Throughout the 5th century, Western emperors were usually figureheads, while the Eastern emperors maintained more independence. For most of the time, the actual rulers in the West were military strongmen who took the titles of magister militum, patrician, or both, such as Stilicho, Aetius, and Ricimer. Although Rome was no longer the capital in the West, it remained the West's largest city and its economic center. But the city was sacked by rebellious Visigoths in 410 and by the Vandals in 455, events that shocked contemporaries and signaled the disintegration of Roman authority. Saint Augustine wrote The City of God partly as an answer to critics who blamed the sack of Rome by the Visigoths on the abandonment of the traditional pagan religions.

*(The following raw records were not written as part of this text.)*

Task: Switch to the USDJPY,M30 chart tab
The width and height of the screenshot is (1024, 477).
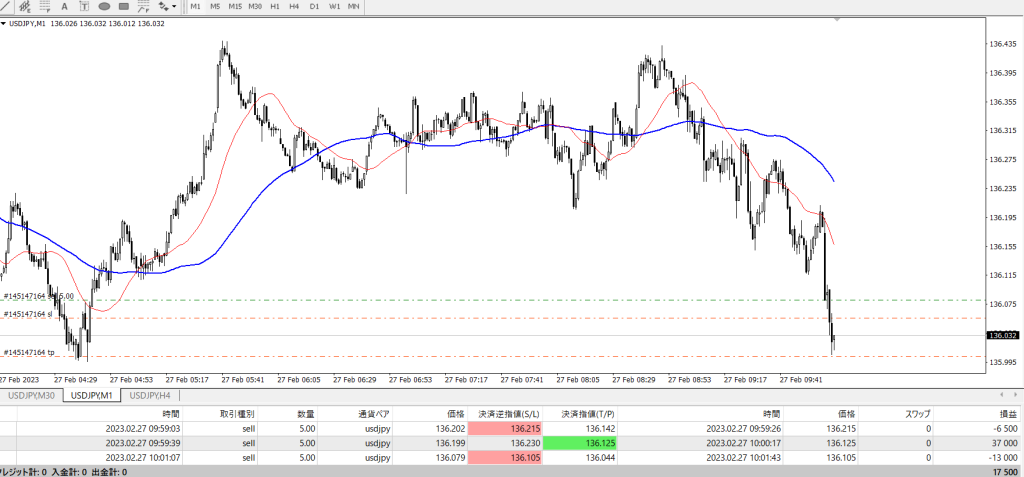Action: tap(31, 395)
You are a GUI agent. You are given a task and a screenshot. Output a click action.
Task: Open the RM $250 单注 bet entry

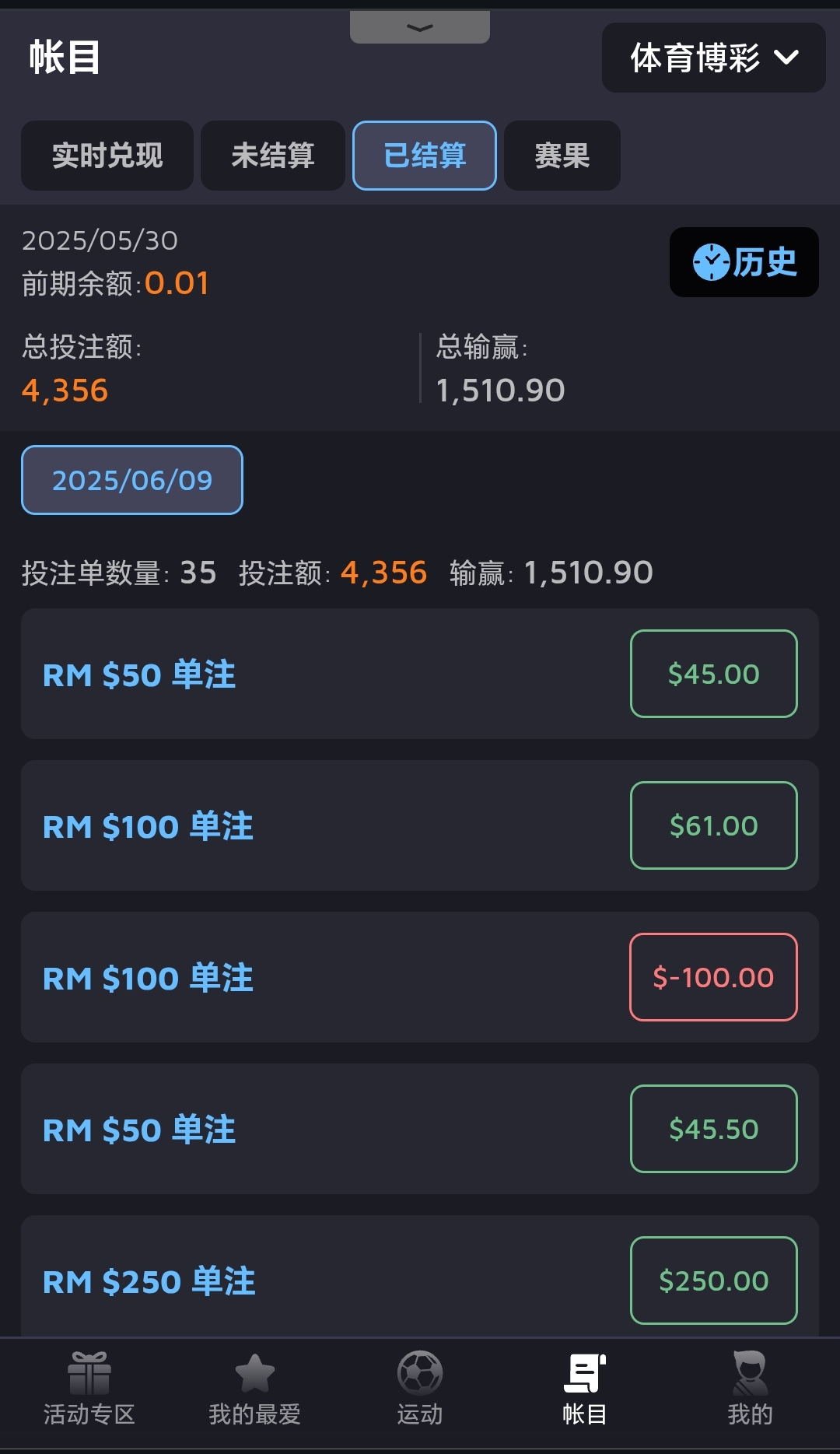point(149,1281)
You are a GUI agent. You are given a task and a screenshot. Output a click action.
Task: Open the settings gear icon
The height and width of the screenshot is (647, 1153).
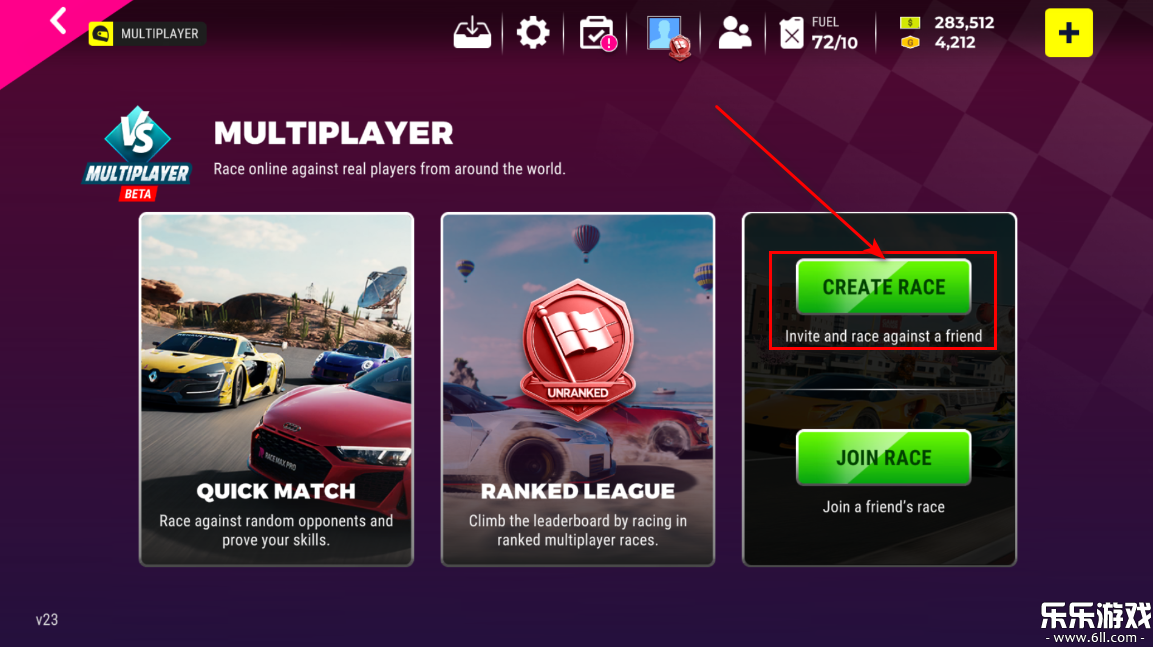pyautogui.click(x=532, y=33)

In June 474, Julius Nepos became Western Emperor but in the next year the magister militum Orestes revolted and made his son Romulus Augustus emperor. Romulus, however, was not recognized by the Eastern Emperor Zeno and so was technically an usurper, Nepos still being the legal Western Emperor. Nevertheless, Romulus Augustus is often known as the last Western Roman Emperor. In 476, after being refused lands in Italy, Orestes' Germanic mercenaries under the leadership of the chieftain Odoacer captured and executed Orestes and took Ravenna, the Western Roman capital at the time, deposing Romulus Augustus. The whole of Italy was quickly conquered, and Odoacer was granted the title of patrician by Zeno, effectively recognizing his rule in the name of the Eastern Empire. Odoacer returned the Imperial insignia to Constantinople and ruled as King in Italy. Following Nepos' death Theodoric the Great, King of the Ostrogoths, conquered Italy with Zeno's approval.

Meanwhile, much of the rest of the Western provinces were conquered by waves of Germanic invasions, most of them being disconnected politically from the East altogether and continuing a slow decline. Although Roman political authority in the West was lost, Roman culture would last in most parts of the former Western provinces into the 6th century and beyond.

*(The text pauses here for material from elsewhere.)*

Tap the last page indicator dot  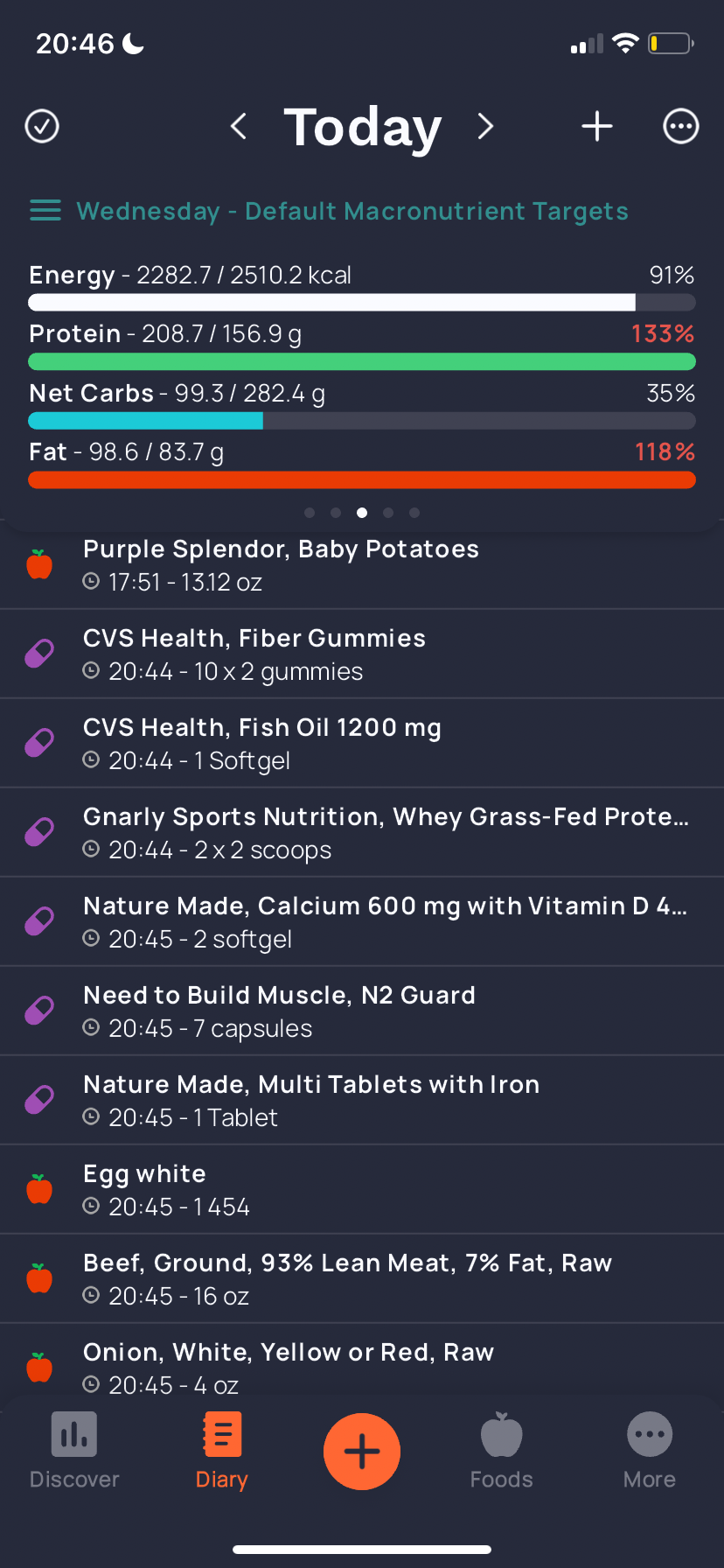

The first invasions disrupted the West to some degree, but it was the Gothic War launched by the Eastern Emperor Justinian in the 6th century, and meant to reunite the Empire, that eventually caused the most damage to Italy, as well as straining the Eastern Empire militarily. Following these wars, Rome and other Italian cities would fall into severe decline (Rome itself was almost completely abandoned). Another blow came with the Persian invasion of the East in the 7th century, immediately followed by the Muslim conquests, especially of Egypt, which curtailed much of the key trade in the Mediterranean on which Europe depended.

The Empire was to live on in the East for many centuries, and enjoy periods of recovery and cultural brilliance, but its size would remain a fraction of what it had been in classical times. It became an essentially regional power, centered on Greece and Anatolia. Modern historians tend to prefer the term Byzantine Empire for the eastern, medieval stage of the Roman Empire.